Trampolining in C

Consider the following JavaScript program that sums all the integers from $1$ to $n$:

function sum(n) {
  if (n == 0) return 0;
  return n + sum(n - 1);
}
console.log(sum(50000));

This recursive function overflows the stack for large values of $n$.

A well-known technique to constrain the stack usage of such a function and, thus, achieve the effects of tail call elimination is to perform the so-called trampolining transformation.

Trampolining is a transformation upon a CPS (continuation-passing style) program that packages up all calls (which are inherently tail calls under CPS) as thunks and returns those instead. By doing this, the entire control flow of a program can be evaluated using an evaluator that loops and evaluates consecutive thunks.

Performing the trampolining transformation on the sum function from above could yield something like the following:

function sum(n, k) {
  function go(n, k) {
    if (n == 0) return { f: k, xs: [0] }; // k(0)
	// go(n - 1, x => k(n + x))	
    return { f: go, xs: [n - 1, x => ({ f: k, xs: [n + x] })] }; 
  }
  // seed evaluator w/ user's invocation
  var th = { f: go, xs: [n, k] };
  while (th = th.f.apply(null, th.xs));
}
sum(50000, console.log);

Here, you can see that, instead of evaluating a tail call $f(x_1, x_2, \ldots, x_n)$, the function returns a thunk representing the call, { f: $f$, xs: [$x_1, x_2, \ldots, x_n$] }. This transformation means the evaluator can loop and iteratively perform the next control flow transfer (as each thunk encodes a continuation that itself encodes “what to do next”).

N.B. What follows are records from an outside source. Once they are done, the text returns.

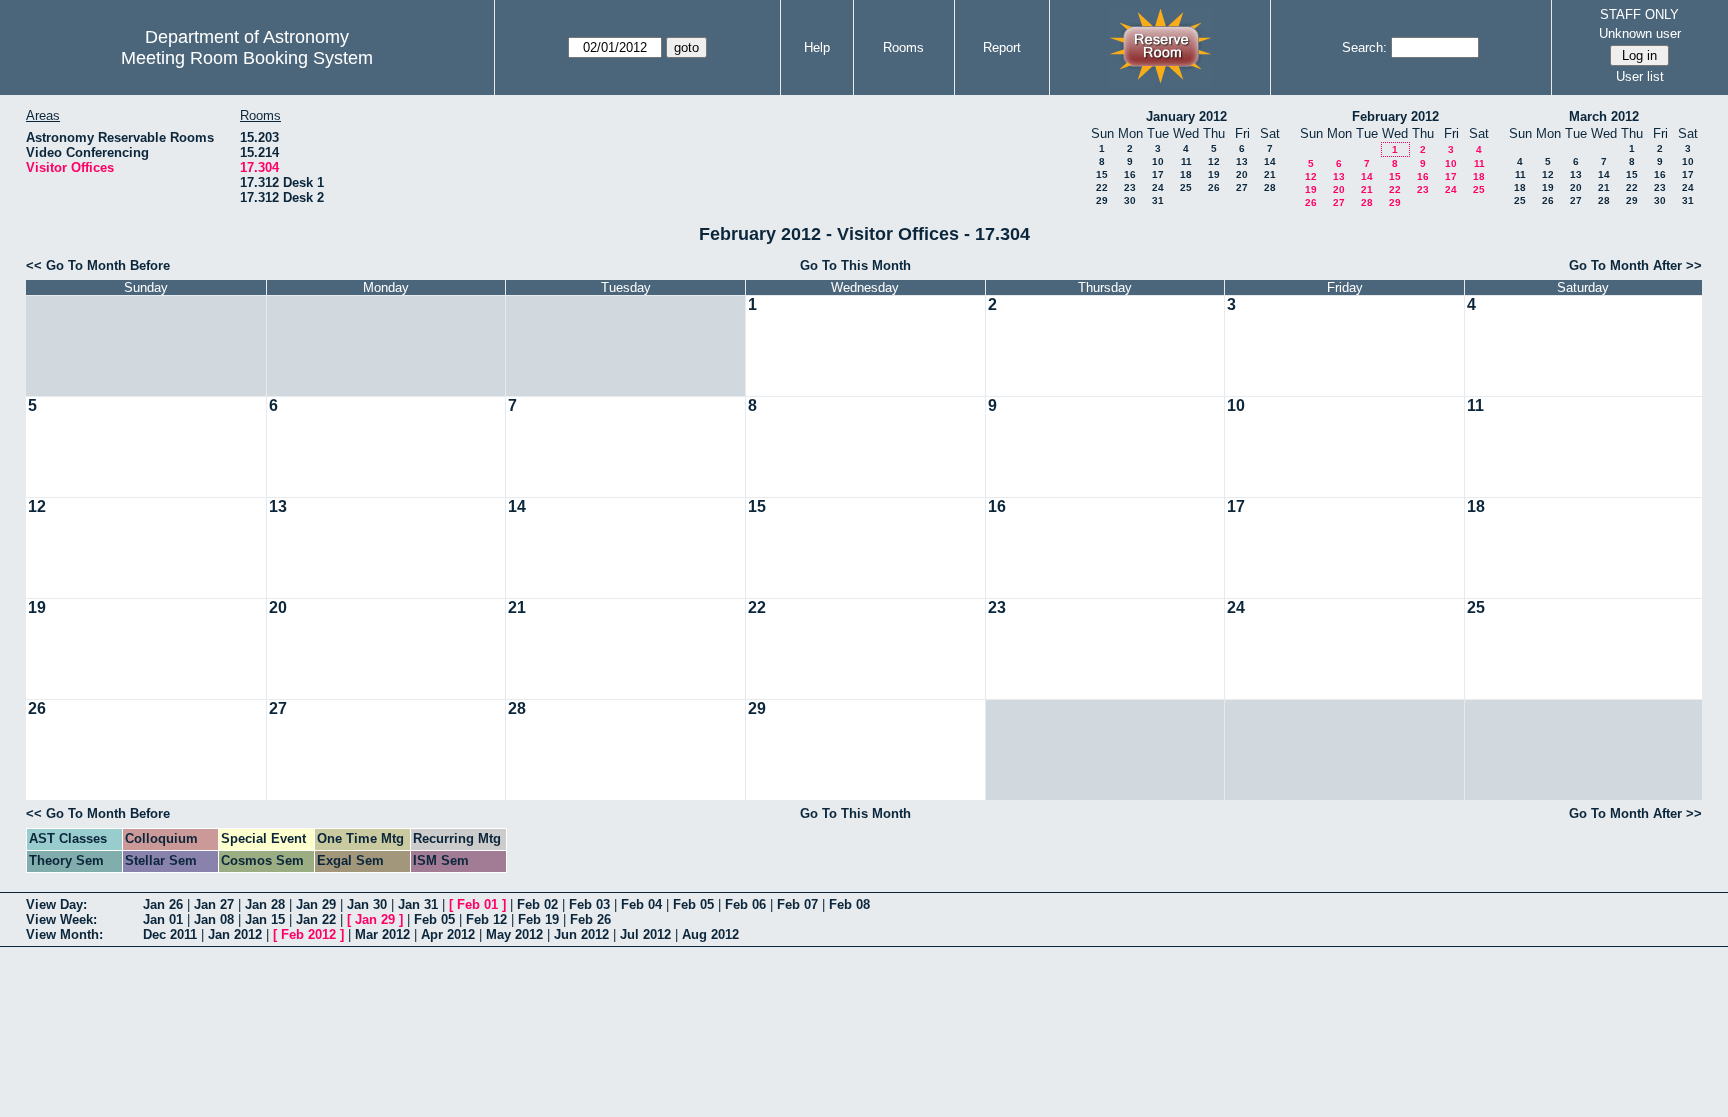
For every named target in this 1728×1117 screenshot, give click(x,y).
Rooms (903, 47)
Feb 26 (590, 919)
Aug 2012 (710, 934)
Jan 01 (163, 919)
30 (1130, 200)
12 (1214, 161)
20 (1242, 174)
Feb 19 (538, 919)
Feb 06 (745, 904)
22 (1102, 187)
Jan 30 (367, 904)
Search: (1364, 47)
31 (1158, 200)
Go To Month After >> (1635, 265)
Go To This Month (855, 265)
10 (1158, 161)
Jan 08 (214, 919)
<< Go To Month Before (98, 265)
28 (1270, 187)
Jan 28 (265, 904)
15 (1102, 174)
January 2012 (1186, 116)
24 (1158, 187)
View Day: (56, 904)
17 (1158, 174)
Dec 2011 (170, 934)
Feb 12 (486, 919)
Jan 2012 (235, 934)
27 (1242, 187)
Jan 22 (316, 919)
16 (1130, 174)
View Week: (61, 919)
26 (1214, 187)
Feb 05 (693, 904)
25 (1186, 187)
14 (1270, 161)
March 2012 (1604, 116)
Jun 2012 (581, 934)
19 (1214, 174)
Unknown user (1640, 33)
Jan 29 (316, 904)
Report (1002, 47)
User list (1640, 76)
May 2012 (514, 934)
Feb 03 (589, 904)
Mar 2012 (382, 934)
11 (1186, 161)
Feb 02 (537, 904)
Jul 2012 (645, 934)
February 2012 (1395, 116)
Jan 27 (214, 904)
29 (1102, 200)
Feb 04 (641, 904)
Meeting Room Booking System (247, 58)
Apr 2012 (448, 934)
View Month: (64, 934)
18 (1186, 174)
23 (1130, 187)
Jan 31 (418, 904)
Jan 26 (163, 904)
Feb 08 (849, 904)
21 (1270, 174)
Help (817, 47)
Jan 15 (265, 919)
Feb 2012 (308, 934)
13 (1242, 161)
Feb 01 (477, 904)
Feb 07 (797, 904)
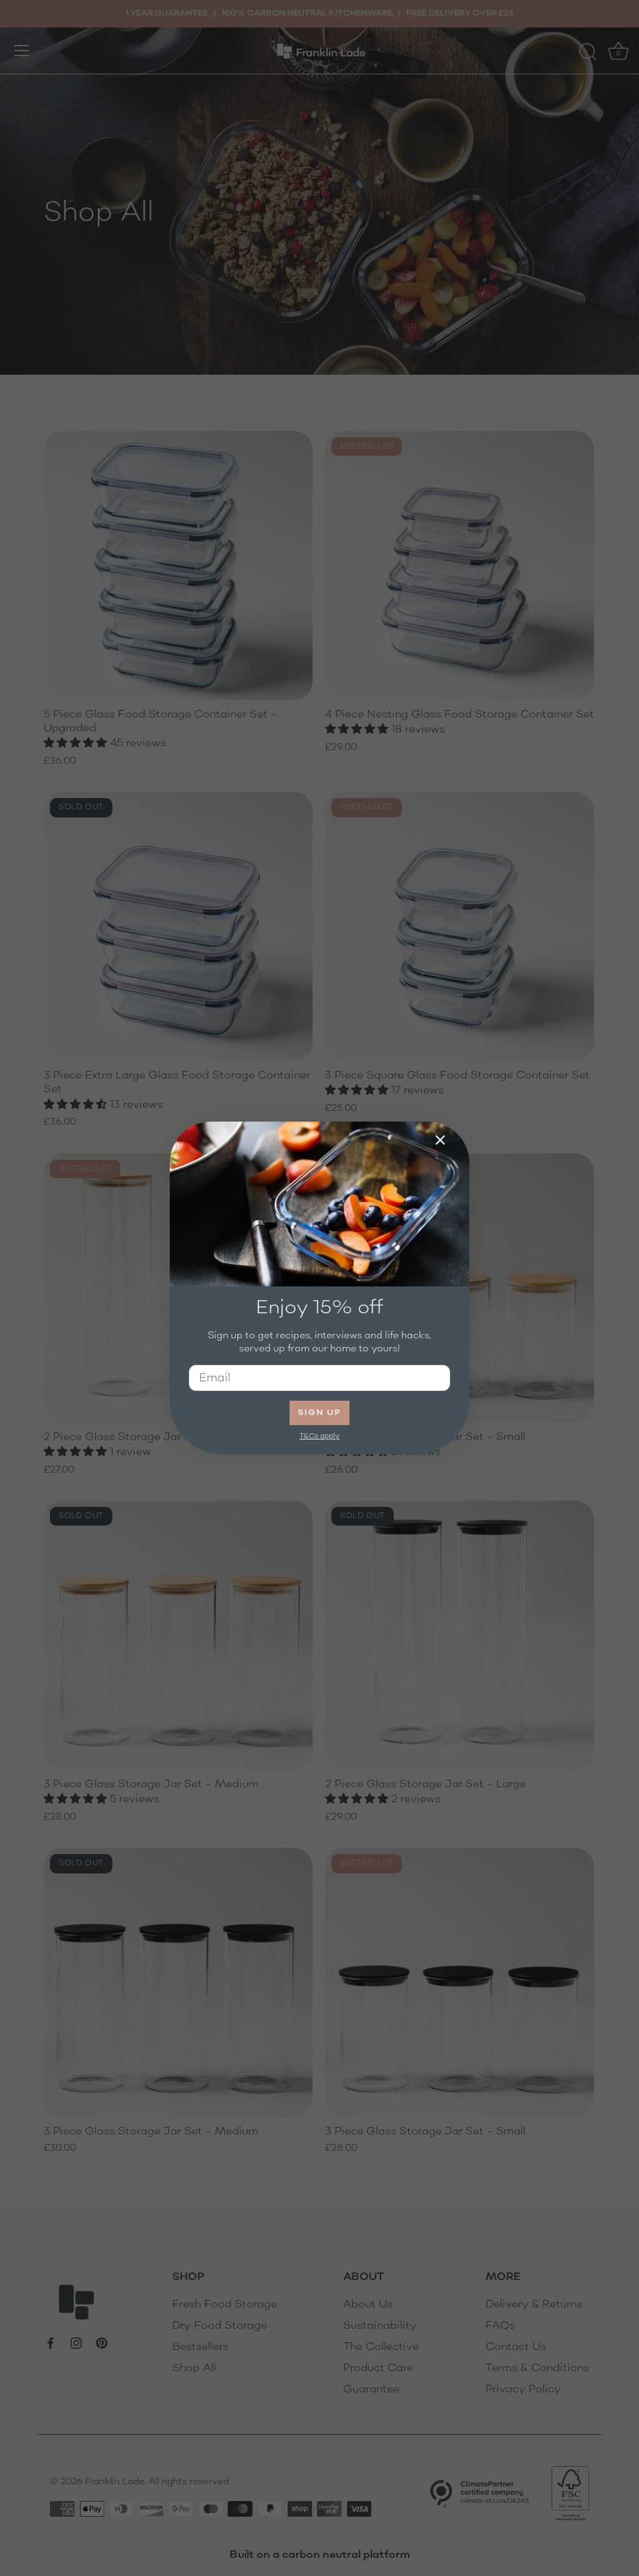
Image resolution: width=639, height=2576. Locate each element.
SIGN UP (319, 1412)
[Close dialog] (440, 1140)
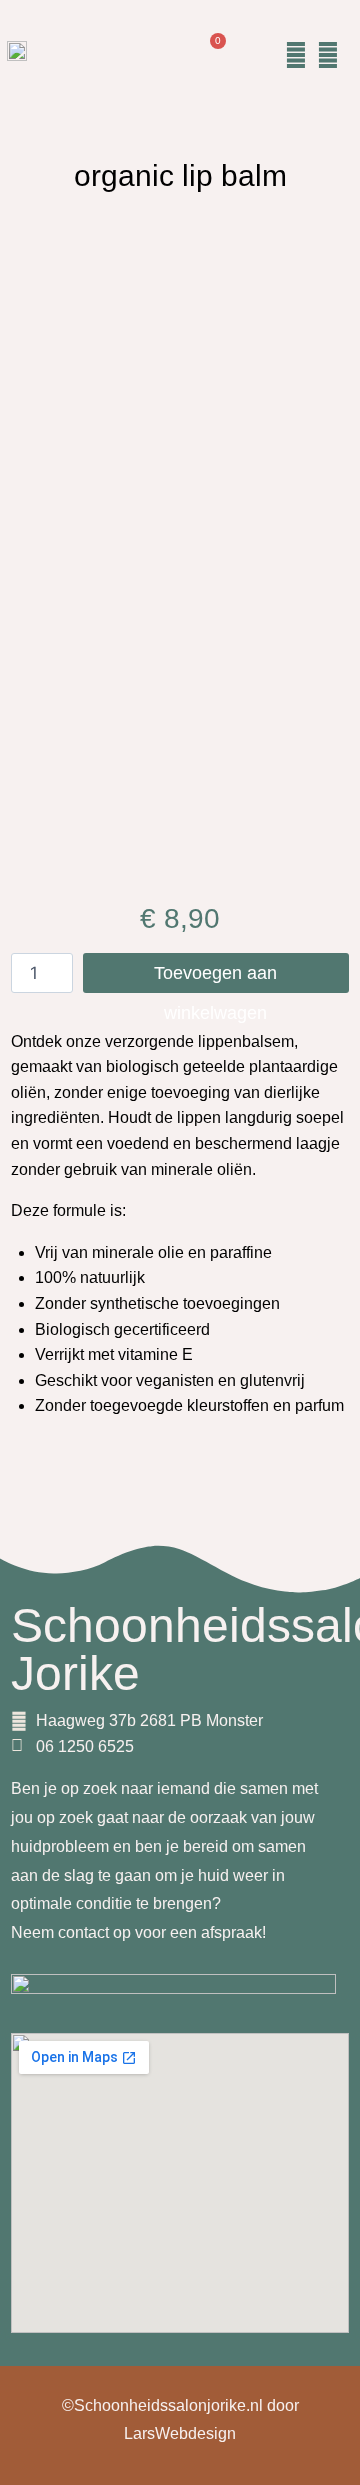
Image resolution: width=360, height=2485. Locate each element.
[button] (259, 55)
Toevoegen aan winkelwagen (215, 978)
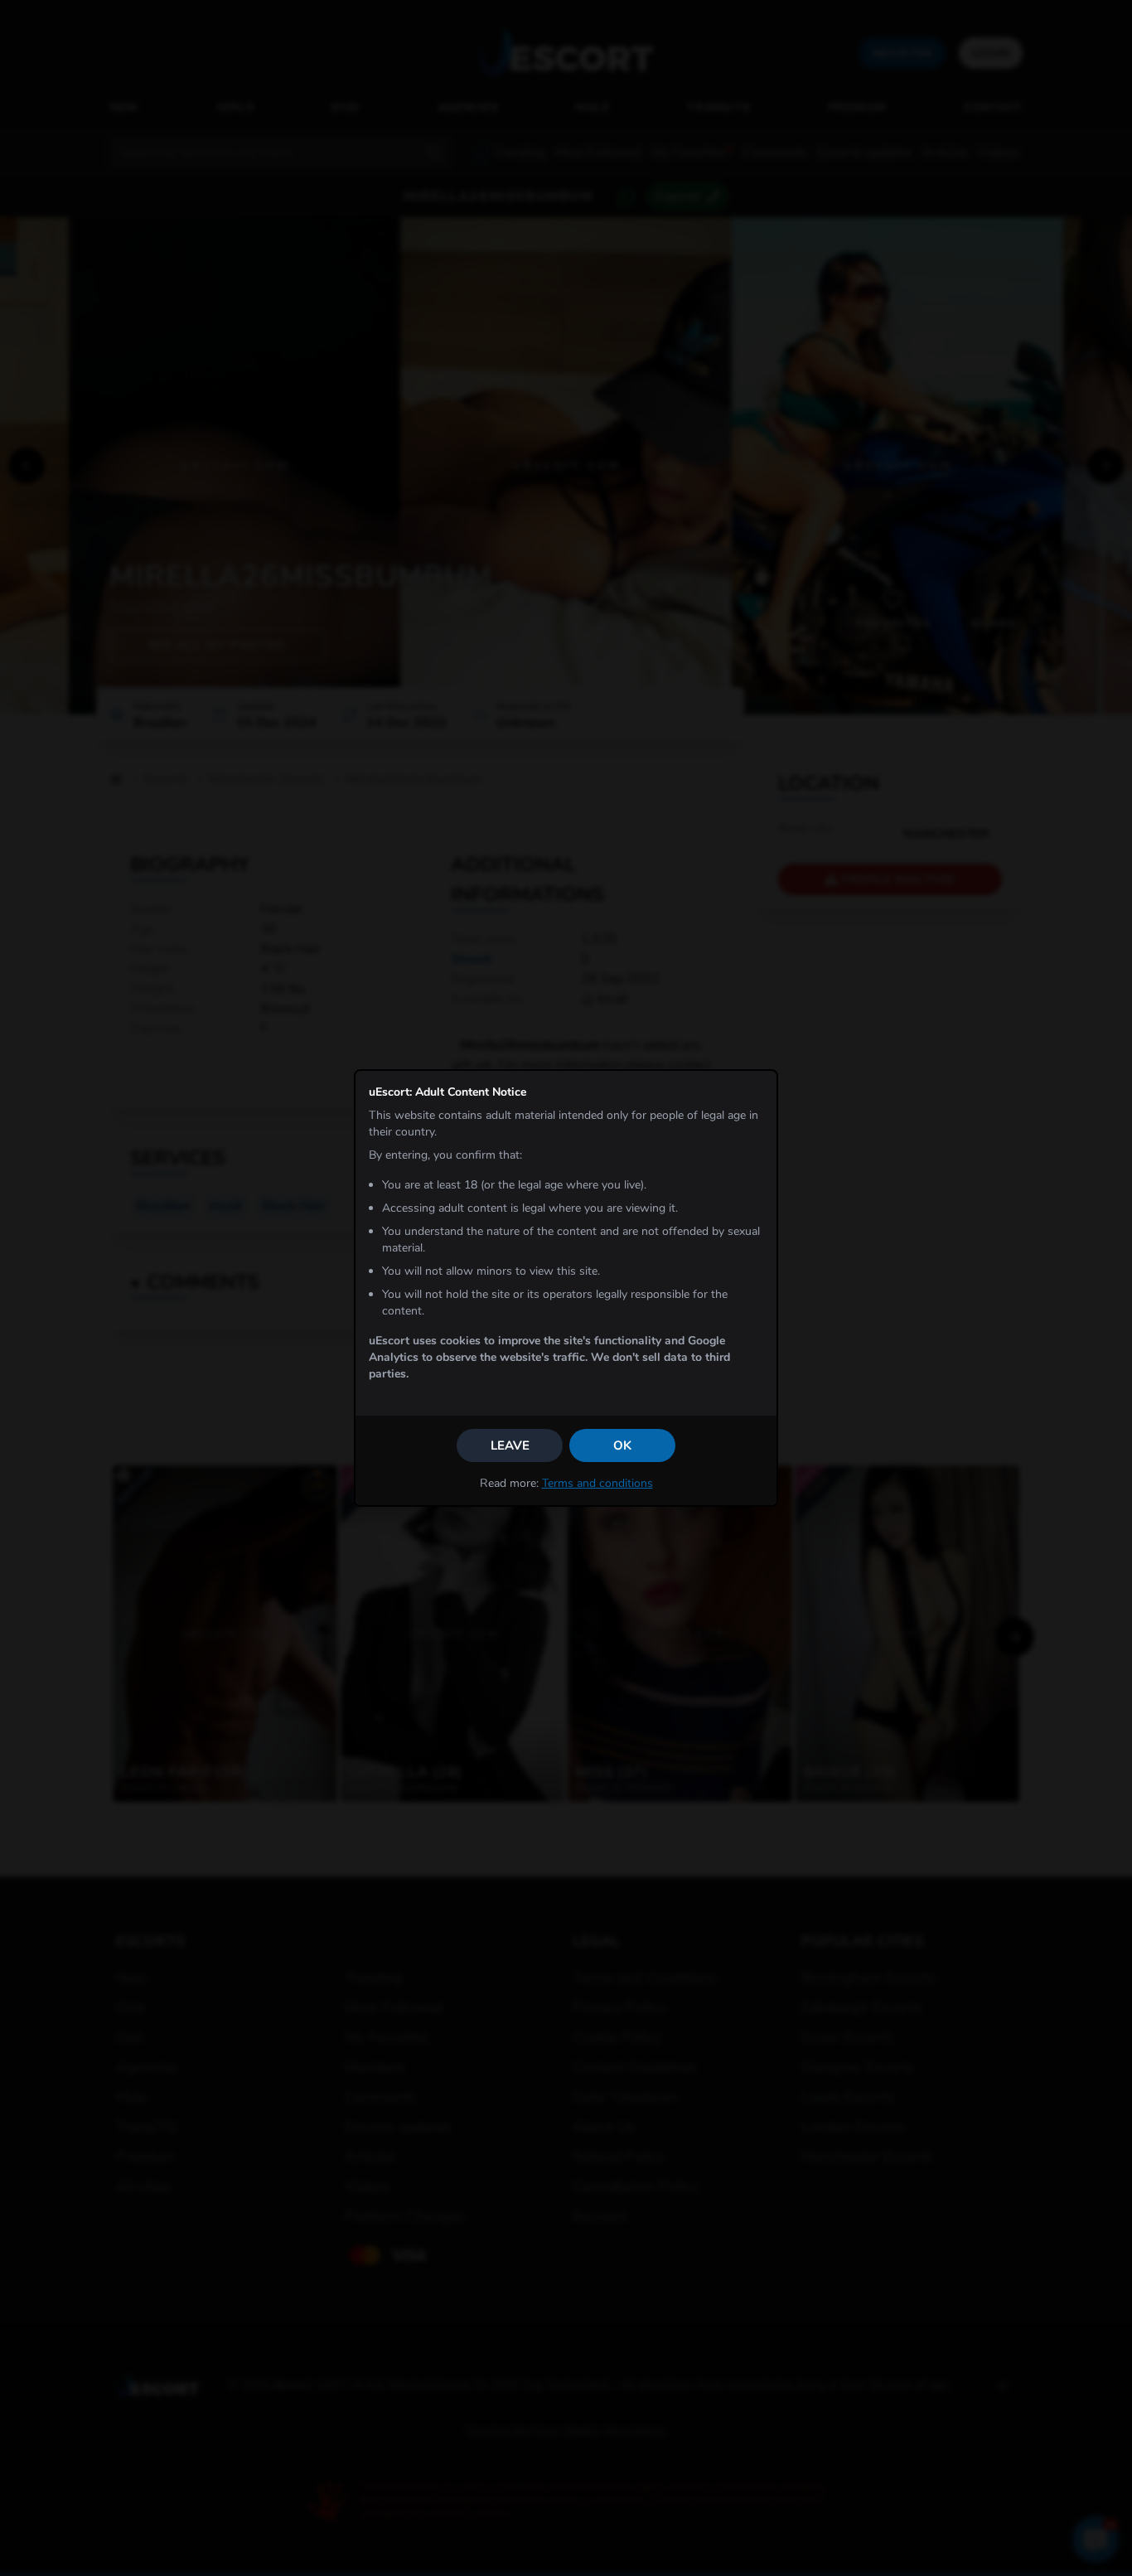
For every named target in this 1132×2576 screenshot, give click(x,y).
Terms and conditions (597, 1483)
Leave (510, 1445)
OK (622, 1445)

This technique relies heavily on two features available in JavaScript:

Higher-order functions: capturing anonymous functions are vital for this to work. The recursive call to go must pass a continuation: x => k(n + x). This anonymous function can not easily be hoisted to the top-level as it contains free variables (k and n). So, adapting this code to C means we’ll need to explicitly represent closures (a code pointer and environment providing values to the free variables) in our code.
Ability to invoke arbitrary functions with arbitrary arguments: the benefit of dynamically-typed scripting languages such as JavaScript is the ability to freely invoke any function with any arguments at runtime. The ease of doing this is relied upon by the looping thunk evaluator while (th = th.f.apply(null, th.xs));. We can do this in C if we dynamically construct call sites using a library such as dyncall.

The resultant code, in C, is provided at the GitHub gist below: This code uses talloc to avoid manually tracking memory ourselves (we just collate allocations under a shared context node and free all of it at the end).

If we run this under valgrind, we’ll see how expensive it is:

~ » valgrind ./sum              
result = 1250025000
==104185== 
==104185== HEAP SUMMARY:
==104185==     in use at exit: 0 bytes in 0 blocks
==104185==   total heap usage: 300,011 allocs, 300,011 frees, 244,010,476 bytes allocated
==104185== 
==104185== All heap blocks were freed -- no leaks are possible
==104185== 
==104185== For lists of detected and suppressed errors, rerun with: -s
==104185== ERROR SUMMARY: 0 errors from 0 contexts (suppressed: 0 from 0)

So, we may have attained guaranteed tail call elimination but at the cost of an exorbitant amount of heap overhead. Of course, there’s overhead in the code above that could easily be replaced with returning pointers to static memory (that wouldn’t impede the functionality of the program). There’s also lots of associated cost of producing dynamic calls in C.

It’s clear that this isn’t an effective transformation in the context of C but, perhaps, it could be used as some kind of program obfuscation method as we’ve noted that we encode the entire control flow of CPS programs and their evaluation in this manner.